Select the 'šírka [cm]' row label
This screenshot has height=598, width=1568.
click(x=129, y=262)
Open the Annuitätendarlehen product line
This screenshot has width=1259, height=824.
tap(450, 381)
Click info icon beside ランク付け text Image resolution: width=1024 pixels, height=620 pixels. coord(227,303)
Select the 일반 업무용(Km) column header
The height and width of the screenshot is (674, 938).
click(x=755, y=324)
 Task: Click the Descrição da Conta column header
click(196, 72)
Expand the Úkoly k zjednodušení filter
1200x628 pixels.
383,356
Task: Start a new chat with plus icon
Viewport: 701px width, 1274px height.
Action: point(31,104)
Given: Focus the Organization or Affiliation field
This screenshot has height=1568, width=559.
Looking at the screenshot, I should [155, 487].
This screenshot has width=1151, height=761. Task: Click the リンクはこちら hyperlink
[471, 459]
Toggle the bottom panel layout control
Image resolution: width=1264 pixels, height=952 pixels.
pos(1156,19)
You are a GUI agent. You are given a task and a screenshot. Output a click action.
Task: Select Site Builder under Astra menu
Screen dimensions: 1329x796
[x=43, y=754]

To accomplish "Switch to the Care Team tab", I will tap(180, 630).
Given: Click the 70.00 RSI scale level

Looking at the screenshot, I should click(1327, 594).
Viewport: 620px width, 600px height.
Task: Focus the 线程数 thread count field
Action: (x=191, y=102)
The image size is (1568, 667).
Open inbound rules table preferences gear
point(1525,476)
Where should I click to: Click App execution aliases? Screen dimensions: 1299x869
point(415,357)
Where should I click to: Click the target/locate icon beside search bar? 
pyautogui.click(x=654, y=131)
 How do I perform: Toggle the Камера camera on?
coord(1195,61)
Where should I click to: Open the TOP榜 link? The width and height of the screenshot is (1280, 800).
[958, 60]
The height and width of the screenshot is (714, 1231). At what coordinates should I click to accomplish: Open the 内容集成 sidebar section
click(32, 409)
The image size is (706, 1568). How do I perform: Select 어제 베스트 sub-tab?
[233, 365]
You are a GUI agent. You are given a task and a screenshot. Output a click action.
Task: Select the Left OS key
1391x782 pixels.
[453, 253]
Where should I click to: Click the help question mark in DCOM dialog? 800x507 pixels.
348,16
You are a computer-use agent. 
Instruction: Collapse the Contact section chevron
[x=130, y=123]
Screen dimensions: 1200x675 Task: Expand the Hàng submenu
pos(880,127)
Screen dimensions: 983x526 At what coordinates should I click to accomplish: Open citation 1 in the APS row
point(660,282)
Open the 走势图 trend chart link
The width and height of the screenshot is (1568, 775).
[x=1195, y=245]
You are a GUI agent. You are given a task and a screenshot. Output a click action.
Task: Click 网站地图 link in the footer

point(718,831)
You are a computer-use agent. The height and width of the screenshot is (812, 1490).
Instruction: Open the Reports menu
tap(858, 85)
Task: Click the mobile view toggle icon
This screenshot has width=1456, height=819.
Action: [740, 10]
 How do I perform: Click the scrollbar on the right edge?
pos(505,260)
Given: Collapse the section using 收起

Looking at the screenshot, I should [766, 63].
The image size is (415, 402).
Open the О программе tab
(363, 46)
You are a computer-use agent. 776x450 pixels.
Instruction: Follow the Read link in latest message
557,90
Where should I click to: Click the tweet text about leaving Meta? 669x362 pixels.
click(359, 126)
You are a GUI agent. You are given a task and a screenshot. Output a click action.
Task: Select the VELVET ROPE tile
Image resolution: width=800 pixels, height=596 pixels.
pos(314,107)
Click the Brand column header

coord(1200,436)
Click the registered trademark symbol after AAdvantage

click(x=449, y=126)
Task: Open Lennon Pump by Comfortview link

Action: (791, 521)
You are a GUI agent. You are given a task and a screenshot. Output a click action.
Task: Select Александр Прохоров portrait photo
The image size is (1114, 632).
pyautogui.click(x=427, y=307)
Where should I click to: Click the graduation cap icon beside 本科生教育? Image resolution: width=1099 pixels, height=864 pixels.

> _EXERCISE_:
A faithful, word-for-word copy of the data is the expected answer.

> _EXPECTED OUTPUT_:
Select the 'šírka [cm]' row label
This screenshot has height=598, width=1568.
click(x=129, y=262)
Open the Annuitätendarlehen product line
This screenshot has width=1259, height=824.
tap(450, 381)
Click info icon beside ランク付け text Image resolution: width=1024 pixels, height=620 pixels. coord(227,303)
Select the 일반 업무용(Km) column header
The height and width of the screenshot is (674, 938).
click(x=755, y=324)
 Task: Click the Descrição da Conta column header
click(196, 72)
Expand the Úkoly k zjednodušení filter
1200x628 pixels.
383,356
Task: Start a new chat with plus icon
Viewport: 701px width, 1274px height.
Action: point(31,104)
Given: Focus the Organization or Affiliation field
This screenshot has height=1568, width=559.
Looking at the screenshot, I should [155, 487].
This screenshot has width=1151, height=761. Task: Click the リンクはこちら hyperlink
[471, 459]
Toggle the bottom panel layout control
Image resolution: width=1264 pixels, height=952 pixels.
pos(1156,19)
You are a GUI agent. You are given a task and a screenshot. Output a click action.
Task: Select Site Builder under Astra menu
Screen dimensions: 1329x796
[x=43, y=754]

To accomplish "Switch to the Care Team tab", I will tap(180, 630).
Given: Click the 70.00 RSI scale level

Looking at the screenshot, I should click(1327, 594).
Viewport: 620px width, 600px height.
Task: Focus the 线程数 thread count field
Action: (x=191, y=102)
The image size is (1568, 667).
Open inbound rules table preferences gear
point(1525,476)
Where should I click to: Click App execution aliases? Screen dimensions: 1299x869
point(415,357)
Where should I click to: Click the target/locate icon beside search bar? 
pyautogui.click(x=654, y=131)
 How do I perform: Toggle the Камера camera on?
coord(1195,61)
Where should I click to: Open the TOP榜 link? The width and height of the screenshot is (1280, 800).
[958, 60]
The height and width of the screenshot is (714, 1231). At what coordinates should I click to accomplish: Open the 内容集成 sidebar section
click(32, 409)
The image size is (706, 1568). How do I perform: Select 어제 베스트 sub-tab?
[233, 365]
You are a GUI agent. You are given a task and a screenshot. Output a click action.
Task: Select the Left OS key
1391x782 pixels.
[453, 253]
Where should I click to: Click the help question mark in DCOM dialog? 800x507 pixels.
348,16
You are a computer-use agent. 
Instruction: Collapse the Contact section chevron
[x=130, y=123]
Screen dimensions: 1200x675 Task: Expand the Hàng submenu
pos(880,127)
Screen dimensions: 983x526 At what coordinates should I click to accomplish: Open citation 1 in the APS row
point(660,282)
Open the 走势图 trend chart link
The width and height of the screenshot is (1568, 775).
[x=1195, y=245]
You are a GUI agent. You are given a task and a screenshot. Output a click action.
Task: Click 网站地图 link in the footer

point(718,831)
You are a computer-use agent. The height and width of the screenshot is (812, 1490).
Instruction: Open the Reports menu
tap(858, 85)
Task: Click the mobile view toggle icon
This screenshot has width=1456, height=819.
Action: [740, 10]
 How do I perform: Click the scrollbar on the right edge?
pos(505,260)
Given: Collapse the section using 收起

Looking at the screenshot, I should [766, 63].
The image size is (415, 402).
Open the О программе tab
(363, 46)
You are a computer-use agent. 776x450 pixels.
Instruction: Follow the Read link in latest message
557,90
Where should I click to: Click the tweet text about leaving Meta? 669x362 pixels.
click(359, 126)
You are a GUI agent. You are given a task and a screenshot. Output a click action.
Task: Select the VELVET ROPE tile
Image resolution: width=800 pixels, height=596 pixels.
pos(314,107)
Click the Brand column header

coord(1200,436)
Click the registered trademark symbol after AAdvantage

click(x=449, y=126)
Task: Open Lennon Pump by Comfortview link

Action: (791, 521)
You are a GUI agent. You are given a task and a screenshot. Output a click action.
Task: Select Александр Прохоров portrait photo
The image size is (1114, 632).
pyautogui.click(x=427, y=307)
Where should I click to: Click the graduation cap icon beside 本科生教育? Image resolution: width=1099 pixels, height=864 pixels.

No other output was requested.